Edible wrappers have been so common, so easy to make and use, we might take them for granted and forget they even exist.
Here’s a sentence I found on a site that sells very large boxes of edible wrappers at super low cost, right next to their DIY recipe:
Wafer paper is a single most affordable product in edible printing industry, everyone uses it, from big box bakeries to stay at home moms.
Surely that was supposed to say stay at home parents. Or are they trying to imply stay at home dads can’t afford or use edible wrappers?
Anyway here is some “big disruption” news, in stark contrast to all this ancient history of edible wrappers:
‘A disruptive solution to pollution’: introducing edible packaging.
Indeed. Someone has just introduced something very familiar.
We’re told an inexpensive and common thing, centuries old, is about to start disrupting.
Combining her engineering background with her passion for a ‘cradle to cradle’ lifecycle, Lamp has launched a new company, Traceless, to commercialise the idea.
Lamp? She didn’t want to name her new company something like Illuminated? Also “cradle to cradle” sounds like it’s going exactly nowhere. Like saying from point A to point A. Are we there yet?
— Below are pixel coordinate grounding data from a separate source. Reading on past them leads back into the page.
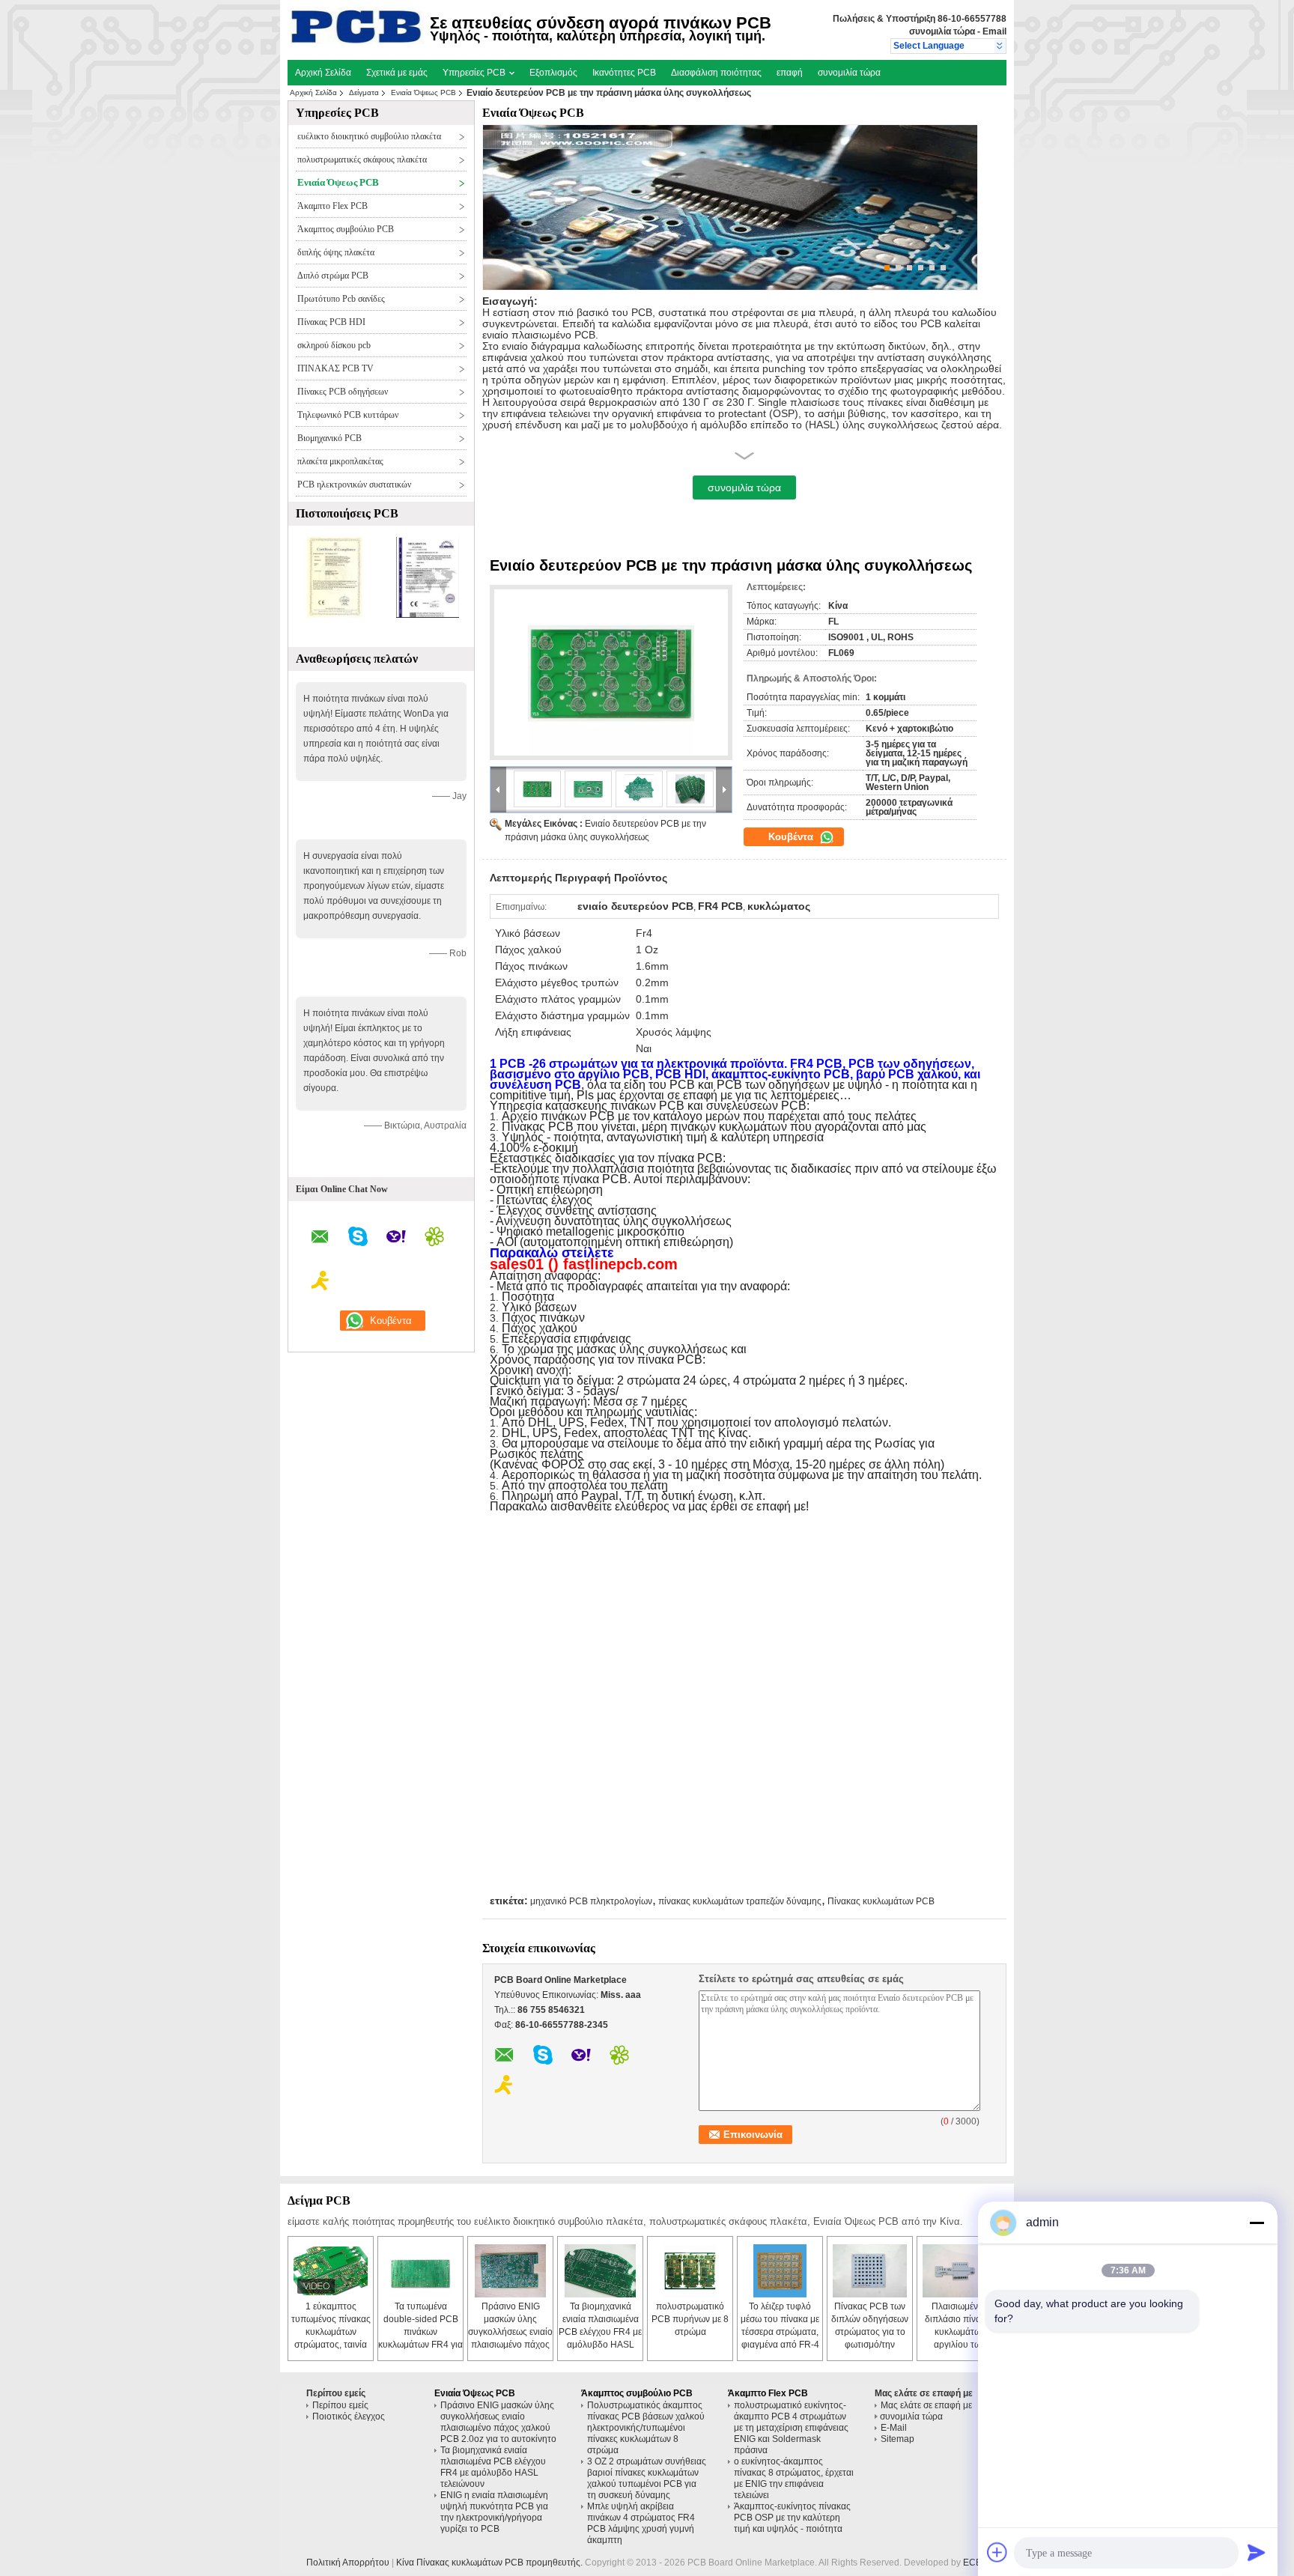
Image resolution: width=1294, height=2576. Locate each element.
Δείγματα (364, 92)
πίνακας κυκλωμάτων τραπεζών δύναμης (739, 1901)
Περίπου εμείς (340, 2405)
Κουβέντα (792, 836)
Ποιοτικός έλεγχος (348, 2416)
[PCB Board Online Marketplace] (1000, 46)
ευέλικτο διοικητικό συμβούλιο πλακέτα (369, 136)
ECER (975, 2562)
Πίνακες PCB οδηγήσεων (342, 391)
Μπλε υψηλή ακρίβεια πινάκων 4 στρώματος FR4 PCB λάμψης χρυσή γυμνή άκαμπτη (641, 2523)
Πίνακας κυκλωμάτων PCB (881, 1901)
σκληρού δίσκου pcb (334, 345)
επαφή (790, 72)
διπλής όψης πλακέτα (335, 252)
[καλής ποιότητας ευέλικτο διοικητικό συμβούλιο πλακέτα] (335, 615)
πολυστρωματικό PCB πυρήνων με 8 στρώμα (690, 2319)
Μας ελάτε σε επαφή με (926, 2405)
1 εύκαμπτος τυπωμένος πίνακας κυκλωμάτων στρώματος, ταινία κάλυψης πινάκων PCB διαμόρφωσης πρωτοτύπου (331, 2344)
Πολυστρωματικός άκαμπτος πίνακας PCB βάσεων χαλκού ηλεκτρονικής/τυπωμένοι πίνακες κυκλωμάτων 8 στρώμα (646, 2427)
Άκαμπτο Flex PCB (332, 206)
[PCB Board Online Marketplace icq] (434, 1238)
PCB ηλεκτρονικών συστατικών (354, 484)
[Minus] (1257, 2223)
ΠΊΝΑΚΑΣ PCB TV (335, 368)
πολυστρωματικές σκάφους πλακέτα (362, 159)
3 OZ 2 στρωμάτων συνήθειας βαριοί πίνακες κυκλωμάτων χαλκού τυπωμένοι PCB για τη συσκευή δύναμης (646, 2478)
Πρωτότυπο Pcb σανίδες (341, 299)
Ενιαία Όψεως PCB (423, 92)
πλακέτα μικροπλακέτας (340, 461)
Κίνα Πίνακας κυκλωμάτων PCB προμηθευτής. (490, 2562)
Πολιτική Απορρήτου (347, 2562)
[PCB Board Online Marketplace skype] (358, 1238)
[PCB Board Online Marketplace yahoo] (396, 1238)
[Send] (1257, 2552)
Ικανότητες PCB (624, 72)
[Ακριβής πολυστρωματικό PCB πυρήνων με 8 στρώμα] (690, 2270)
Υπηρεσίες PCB (475, 72)
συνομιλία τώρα (942, 31)
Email (994, 31)
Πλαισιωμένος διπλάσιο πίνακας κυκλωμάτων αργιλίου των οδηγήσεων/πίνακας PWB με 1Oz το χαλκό (960, 2344)
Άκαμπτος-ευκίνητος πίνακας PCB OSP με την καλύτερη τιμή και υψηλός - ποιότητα (792, 2517)
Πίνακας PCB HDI (331, 322)
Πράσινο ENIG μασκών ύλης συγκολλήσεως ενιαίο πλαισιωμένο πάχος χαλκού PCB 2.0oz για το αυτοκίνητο (498, 2422)
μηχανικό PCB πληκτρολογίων (591, 1901)
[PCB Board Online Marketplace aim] (320, 1282)
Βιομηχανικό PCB (329, 438)
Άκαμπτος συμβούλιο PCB (345, 229)
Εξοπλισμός (553, 72)
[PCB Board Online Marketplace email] (320, 1239)
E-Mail (894, 2427)
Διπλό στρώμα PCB (332, 275)
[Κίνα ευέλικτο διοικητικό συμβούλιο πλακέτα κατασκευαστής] (357, 41)
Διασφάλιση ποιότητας (716, 72)
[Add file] (997, 2552)
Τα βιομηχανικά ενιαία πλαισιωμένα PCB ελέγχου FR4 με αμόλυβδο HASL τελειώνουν (600, 2332)
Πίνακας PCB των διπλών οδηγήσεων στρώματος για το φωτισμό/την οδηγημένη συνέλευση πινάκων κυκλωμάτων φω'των (870, 2344)
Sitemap (897, 2439)
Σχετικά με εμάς (397, 72)
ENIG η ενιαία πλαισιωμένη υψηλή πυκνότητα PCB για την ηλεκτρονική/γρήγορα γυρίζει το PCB (494, 2512)
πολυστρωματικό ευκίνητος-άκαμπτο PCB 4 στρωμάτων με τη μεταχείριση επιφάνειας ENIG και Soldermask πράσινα (791, 2427)
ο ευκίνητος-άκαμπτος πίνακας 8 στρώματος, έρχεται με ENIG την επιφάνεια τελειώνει (794, 2478)
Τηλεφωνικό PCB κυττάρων (347, 415)
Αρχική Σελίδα (323, 72)
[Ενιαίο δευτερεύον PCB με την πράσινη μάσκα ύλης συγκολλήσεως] (611, 672)
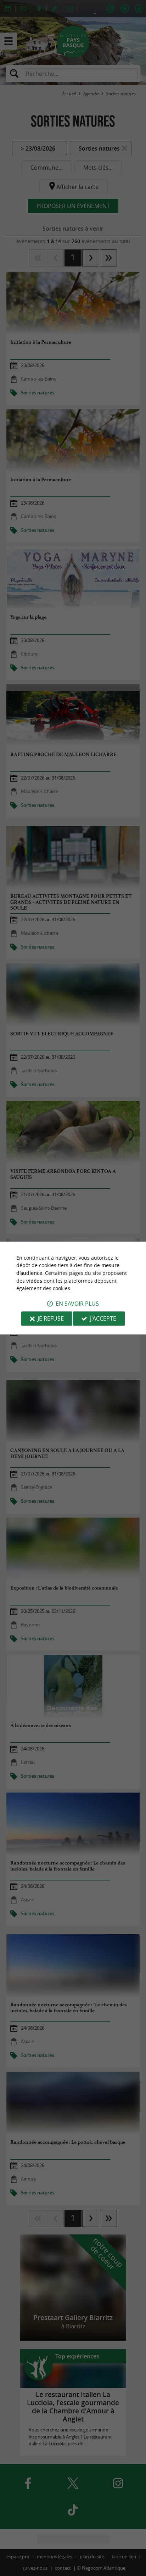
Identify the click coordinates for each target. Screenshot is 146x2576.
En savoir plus (77, 1303)
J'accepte (103, 1318)
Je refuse (51, 1318)
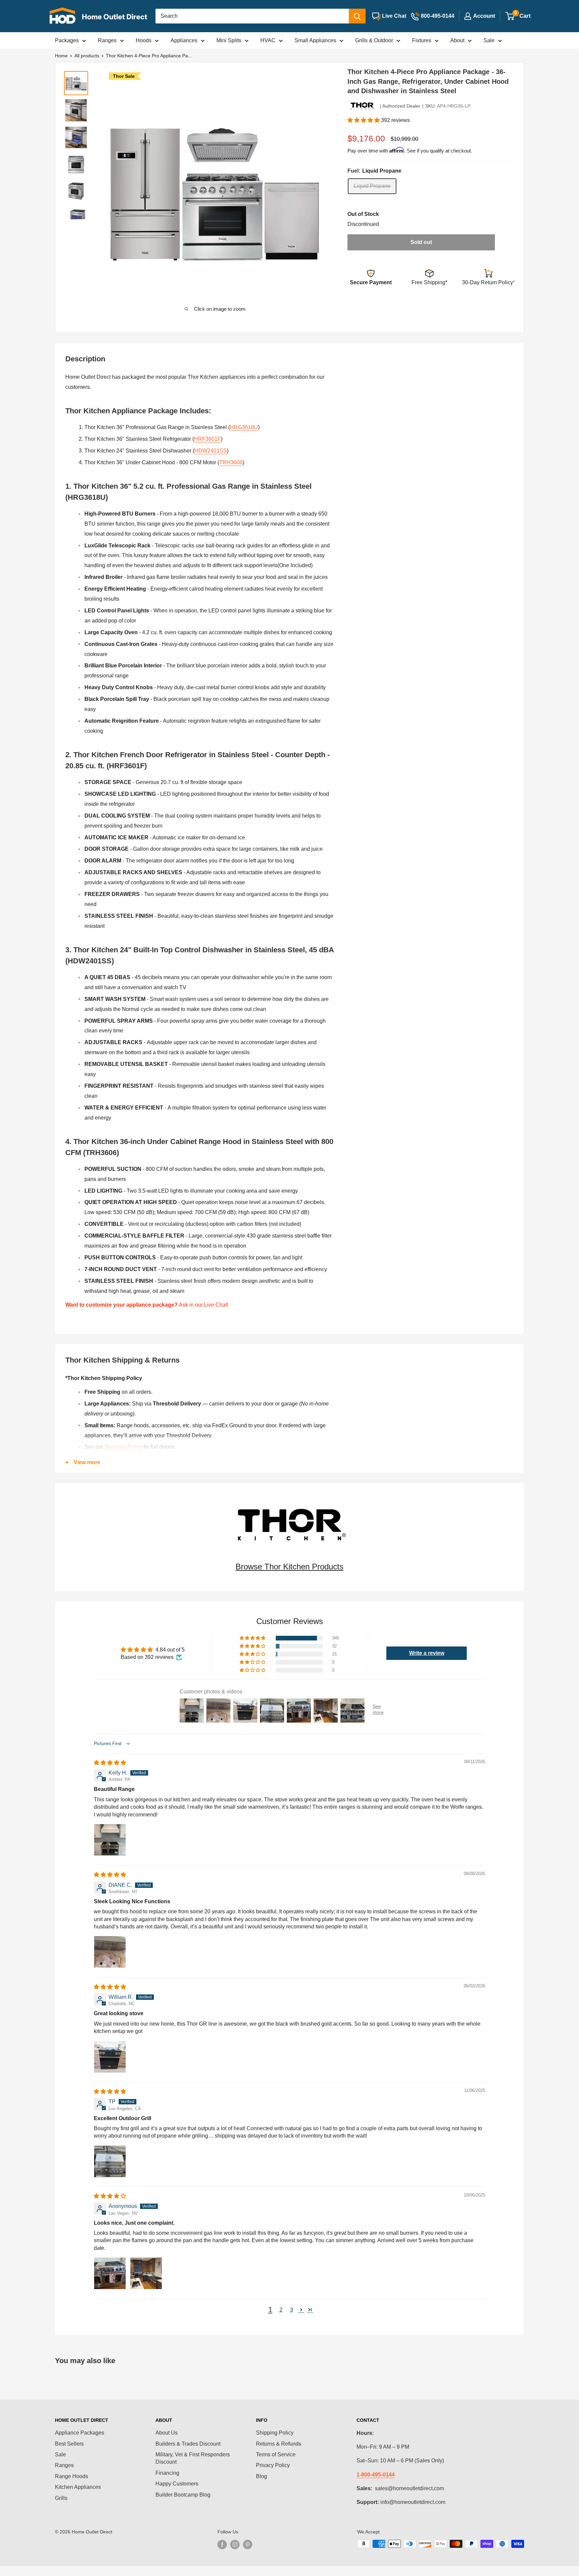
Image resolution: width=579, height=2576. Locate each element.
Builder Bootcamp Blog (182, 2495)
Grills (61, 2498)
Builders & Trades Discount (187, 2444)
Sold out (421, 242)
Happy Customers (176, 2484)
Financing (167, 2473)
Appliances (184, 40)
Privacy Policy (273, 2465)
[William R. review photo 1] (110, 2057)
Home (61, 55)
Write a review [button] (426, 1653)
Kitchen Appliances (78, 2487)
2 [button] (280, 2310)
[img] (110, 1762)
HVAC (267, 40)
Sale (489, 40)
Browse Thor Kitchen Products (289, 1566)
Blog (261, 2476)
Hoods (143, 40)
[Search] (357, 16)
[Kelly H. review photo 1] (110, 1840)
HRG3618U (244, 427)
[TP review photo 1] (110, 2161)
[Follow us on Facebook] (222, 2544)
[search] (252, 16)
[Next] (314, 189)
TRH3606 (231, 462)
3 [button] (291, 2310)
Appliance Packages (79, 2433)
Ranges (107, 40)
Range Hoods (71, 2476)
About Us (166, 2433)
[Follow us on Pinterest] (247, 2544)
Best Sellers (69, 2444)
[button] (364, 120)
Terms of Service (276, 2454)
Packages (67, 40)
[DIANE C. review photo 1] (110, 1952)
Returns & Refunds (278, 2444)
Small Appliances (315, 40)
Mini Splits (228, 40)
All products (86, 55)
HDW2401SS (210, 451)
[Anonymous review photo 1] (110, 2273)
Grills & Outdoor (374, 40)
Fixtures (421, 40)
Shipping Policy (123, 1447)
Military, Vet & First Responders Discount (192, 2458)
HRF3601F (207, 439)
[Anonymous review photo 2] (146, 2273)
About (457, 40)
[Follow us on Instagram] (235, 2544)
And I would be more impressed if she was marketing her idea as a way to deliver one-time written passwords (OTWP), or send ephemeral messages, which obviously you eat after reading.
One can only imagine if she had an history background. Would she still have gone commercial? I suspect no historian would be framing something centuries old as her new idea.
Traditional nougat wrapped in traditional traceless edible packaging anyone?